Spartacus on January 2, 2009 at 7:37 AM

All of this “bailout” talk is going to go the same way as the ridiculous amnesty debates, with the proponents denying the correct word be used to describe the situation and trying to dance away with some idiotic euphemisms that serve to hide the truth.

progressoverpeace

“He who controls the language, controls the debate.” ~ Unknown

RickZ on January 2, 2009 at 7:42 AM

I just saw a job opening on the CT Dept of Labor website for someone to work in the new Ministry of Truth. Must have rewrite experience, memory hole training to be provided.

rhodeymark on January 2, 2009 at 8:22 AM

Maybe CT thinks the term “Free Press” refers to the best cost of a newspaper, instead of to the media’s ties to government.

hawksruleva on January 2, 2009 at 10:36 AM

It does not mean that the content will be at the behest of the government. It only means that the papers will be saved.

sethstorm on January 2, 2009 at 4:08 AM

So, if someone is giving you money on a regular basis, you don’t treat them any differently? Human nature and the fundamental principles of economics indicate otherwise. Here’s an easy example. How will those newspapers react to the CT legislature bailing out OTHER industries, after they’re being paid by the CT government? Are the chances good that reporters, who owe their continued employment to the government, will criticize the government for spending taxpayer’s money in this way?

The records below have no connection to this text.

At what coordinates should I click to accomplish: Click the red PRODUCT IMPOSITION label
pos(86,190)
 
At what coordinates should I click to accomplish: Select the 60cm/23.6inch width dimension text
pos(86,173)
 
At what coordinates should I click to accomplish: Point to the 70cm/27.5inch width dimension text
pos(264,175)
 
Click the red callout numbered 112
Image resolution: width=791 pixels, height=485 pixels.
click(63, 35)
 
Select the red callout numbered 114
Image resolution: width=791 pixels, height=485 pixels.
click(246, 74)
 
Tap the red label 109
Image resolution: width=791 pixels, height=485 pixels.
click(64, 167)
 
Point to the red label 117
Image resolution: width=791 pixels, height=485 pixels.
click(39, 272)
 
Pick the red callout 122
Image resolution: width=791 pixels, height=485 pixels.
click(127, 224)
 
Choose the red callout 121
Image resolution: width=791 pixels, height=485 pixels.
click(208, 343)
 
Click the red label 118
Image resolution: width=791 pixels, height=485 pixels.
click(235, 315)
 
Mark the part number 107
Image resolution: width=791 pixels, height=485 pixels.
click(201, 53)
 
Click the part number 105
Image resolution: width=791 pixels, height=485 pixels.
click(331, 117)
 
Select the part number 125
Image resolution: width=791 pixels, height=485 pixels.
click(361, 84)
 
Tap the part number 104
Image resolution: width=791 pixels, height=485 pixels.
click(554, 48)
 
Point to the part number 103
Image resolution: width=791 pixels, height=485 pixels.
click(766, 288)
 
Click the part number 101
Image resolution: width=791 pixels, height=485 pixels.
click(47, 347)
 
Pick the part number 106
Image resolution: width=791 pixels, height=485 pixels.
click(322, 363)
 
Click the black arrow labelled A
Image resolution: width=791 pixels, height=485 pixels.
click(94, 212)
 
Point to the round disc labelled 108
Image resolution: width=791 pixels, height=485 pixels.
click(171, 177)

Or, how deep will an investigative reporter dig when an issue comes up about Nicastro, or one of the bill’s supporters? “Let’s see, if I write this story, I can expose corruption and waste. But this guy saved my job….”

hawksruleva on January 2, 2009 at 10:45 AM

Govt funded newspapers will collectively form the Ministry of Information. What doesn’t appear in them never happened, what apears in them is The Truth.

Want a preview? Pick up your kid’s public school history book sometime and read just a few pages. You’ll be asking yourself, Did we lose a war?